A Business Fellowship Program Tackles Ethics Through The Lens Of The Holocaust

A Business Fellowship Program Tackles Ethics Through The Lens Of The Holocaust

A group of FASPE Fellows visits the Birkenau Museum to view the photos of men, women and children who were prisoners at Nazi German concentration and extermination camp Auschwitz.

MBA students usually discuss business ethics in a staid classroom setting, exploring cases like Enron or other headline-worthy examples of corporate fraud. The increasingly distant time period in which the Holocaust took place — rife with searing ethical questions and thorny business dilemmas confronted by industry leaders in Germany and Poland in the mid-20th century — does not typically show up in MBA curricula.

But in a few weeks, a small group of MBA students and recent graduates from elite business schools will join a few early-career professionals on a flight to Germany and Poland, beginning a fellowship that will include two weeks as ethics detectives, reflecting on the lessons of the Holocaust — and the often co-dependent relationships between the Nazis and business leaders of the time.

## EXTRACTED ENTRIES
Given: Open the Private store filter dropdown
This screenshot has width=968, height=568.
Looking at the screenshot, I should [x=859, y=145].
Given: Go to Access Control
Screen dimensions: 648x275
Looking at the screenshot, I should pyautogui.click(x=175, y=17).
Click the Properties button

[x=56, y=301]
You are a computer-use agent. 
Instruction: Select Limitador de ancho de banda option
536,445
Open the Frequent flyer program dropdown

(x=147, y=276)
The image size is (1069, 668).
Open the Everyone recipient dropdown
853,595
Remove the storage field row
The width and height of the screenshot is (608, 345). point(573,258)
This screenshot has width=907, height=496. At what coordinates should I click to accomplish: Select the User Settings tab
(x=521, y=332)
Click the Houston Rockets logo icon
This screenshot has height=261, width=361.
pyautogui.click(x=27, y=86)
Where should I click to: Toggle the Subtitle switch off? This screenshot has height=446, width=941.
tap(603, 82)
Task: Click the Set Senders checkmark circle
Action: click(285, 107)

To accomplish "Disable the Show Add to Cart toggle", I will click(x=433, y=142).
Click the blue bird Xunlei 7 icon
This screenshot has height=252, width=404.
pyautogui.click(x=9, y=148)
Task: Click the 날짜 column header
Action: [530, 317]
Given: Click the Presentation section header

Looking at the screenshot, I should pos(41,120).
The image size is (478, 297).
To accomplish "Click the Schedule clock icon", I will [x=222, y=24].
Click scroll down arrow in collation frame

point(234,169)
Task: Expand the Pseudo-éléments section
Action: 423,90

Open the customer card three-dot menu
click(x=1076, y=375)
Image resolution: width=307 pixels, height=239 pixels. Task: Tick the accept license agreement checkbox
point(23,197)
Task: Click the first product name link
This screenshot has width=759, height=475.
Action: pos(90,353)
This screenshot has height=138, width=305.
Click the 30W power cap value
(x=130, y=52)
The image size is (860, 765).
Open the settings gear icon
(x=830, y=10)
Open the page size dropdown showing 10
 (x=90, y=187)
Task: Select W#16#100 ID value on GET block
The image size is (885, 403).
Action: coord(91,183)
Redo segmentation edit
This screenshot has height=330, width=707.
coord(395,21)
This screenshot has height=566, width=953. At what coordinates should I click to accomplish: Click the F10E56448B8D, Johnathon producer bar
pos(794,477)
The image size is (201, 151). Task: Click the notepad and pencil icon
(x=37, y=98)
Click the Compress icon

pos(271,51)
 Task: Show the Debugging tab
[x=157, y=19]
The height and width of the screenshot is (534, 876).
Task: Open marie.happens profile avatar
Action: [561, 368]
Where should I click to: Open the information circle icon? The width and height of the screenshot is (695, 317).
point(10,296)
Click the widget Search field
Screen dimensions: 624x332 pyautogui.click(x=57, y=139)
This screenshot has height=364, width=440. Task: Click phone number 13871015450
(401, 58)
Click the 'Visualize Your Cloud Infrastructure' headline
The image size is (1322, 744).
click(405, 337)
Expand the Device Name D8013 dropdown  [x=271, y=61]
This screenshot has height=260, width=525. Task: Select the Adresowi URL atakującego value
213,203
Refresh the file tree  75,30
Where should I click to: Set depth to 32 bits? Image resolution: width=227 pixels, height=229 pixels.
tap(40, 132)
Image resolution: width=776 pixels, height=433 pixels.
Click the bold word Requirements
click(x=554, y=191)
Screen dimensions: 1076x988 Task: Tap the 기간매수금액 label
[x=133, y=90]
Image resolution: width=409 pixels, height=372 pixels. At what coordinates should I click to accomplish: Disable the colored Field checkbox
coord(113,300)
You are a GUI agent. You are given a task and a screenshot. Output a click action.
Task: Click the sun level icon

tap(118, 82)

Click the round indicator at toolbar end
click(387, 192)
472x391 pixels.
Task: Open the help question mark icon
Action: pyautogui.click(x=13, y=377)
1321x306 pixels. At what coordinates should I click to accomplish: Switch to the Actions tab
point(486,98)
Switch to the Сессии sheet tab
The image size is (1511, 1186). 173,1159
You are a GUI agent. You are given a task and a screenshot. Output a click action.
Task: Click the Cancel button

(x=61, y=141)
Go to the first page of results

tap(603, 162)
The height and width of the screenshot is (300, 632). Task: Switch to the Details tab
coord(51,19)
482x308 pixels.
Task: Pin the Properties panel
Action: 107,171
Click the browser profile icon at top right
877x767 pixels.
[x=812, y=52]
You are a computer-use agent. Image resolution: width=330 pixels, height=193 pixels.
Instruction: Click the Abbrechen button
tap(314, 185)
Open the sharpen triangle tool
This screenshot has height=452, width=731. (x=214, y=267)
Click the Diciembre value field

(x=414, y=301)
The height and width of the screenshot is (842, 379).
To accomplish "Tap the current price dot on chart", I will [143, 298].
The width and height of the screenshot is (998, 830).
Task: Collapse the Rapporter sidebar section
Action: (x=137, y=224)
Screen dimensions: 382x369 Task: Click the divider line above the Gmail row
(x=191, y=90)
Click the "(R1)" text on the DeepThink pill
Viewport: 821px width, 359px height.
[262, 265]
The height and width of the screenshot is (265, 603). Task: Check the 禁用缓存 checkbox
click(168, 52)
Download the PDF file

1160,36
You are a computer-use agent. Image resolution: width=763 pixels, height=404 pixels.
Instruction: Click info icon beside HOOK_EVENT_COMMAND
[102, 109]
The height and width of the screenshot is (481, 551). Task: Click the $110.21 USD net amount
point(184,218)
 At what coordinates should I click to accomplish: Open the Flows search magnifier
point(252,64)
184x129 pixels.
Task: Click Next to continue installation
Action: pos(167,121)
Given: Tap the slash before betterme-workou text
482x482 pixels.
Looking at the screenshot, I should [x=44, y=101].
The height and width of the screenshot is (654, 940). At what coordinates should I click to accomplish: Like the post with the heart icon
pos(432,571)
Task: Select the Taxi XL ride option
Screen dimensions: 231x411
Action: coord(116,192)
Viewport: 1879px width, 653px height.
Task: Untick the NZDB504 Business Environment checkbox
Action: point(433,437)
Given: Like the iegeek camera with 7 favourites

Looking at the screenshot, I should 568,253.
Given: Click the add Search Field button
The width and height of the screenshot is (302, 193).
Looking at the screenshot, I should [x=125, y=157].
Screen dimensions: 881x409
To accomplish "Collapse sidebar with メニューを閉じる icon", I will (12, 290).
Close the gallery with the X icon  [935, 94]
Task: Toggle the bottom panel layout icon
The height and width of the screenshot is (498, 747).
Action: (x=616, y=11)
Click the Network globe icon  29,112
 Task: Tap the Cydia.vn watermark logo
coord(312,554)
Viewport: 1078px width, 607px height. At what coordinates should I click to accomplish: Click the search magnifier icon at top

## WORK ITEM
In the fellowship article, rewrite the passage that starts with "A group of FASPE" and ends with "extermination camp Auschwitz.", replacing "prisoners" with "inmates".

## EXERCISE ANSWER
A group of FASPE Fellows visits the Birkenau Museum to view the photos of men, women and children who were inmates at Nazi German concentration and extermination camp Auschwitz.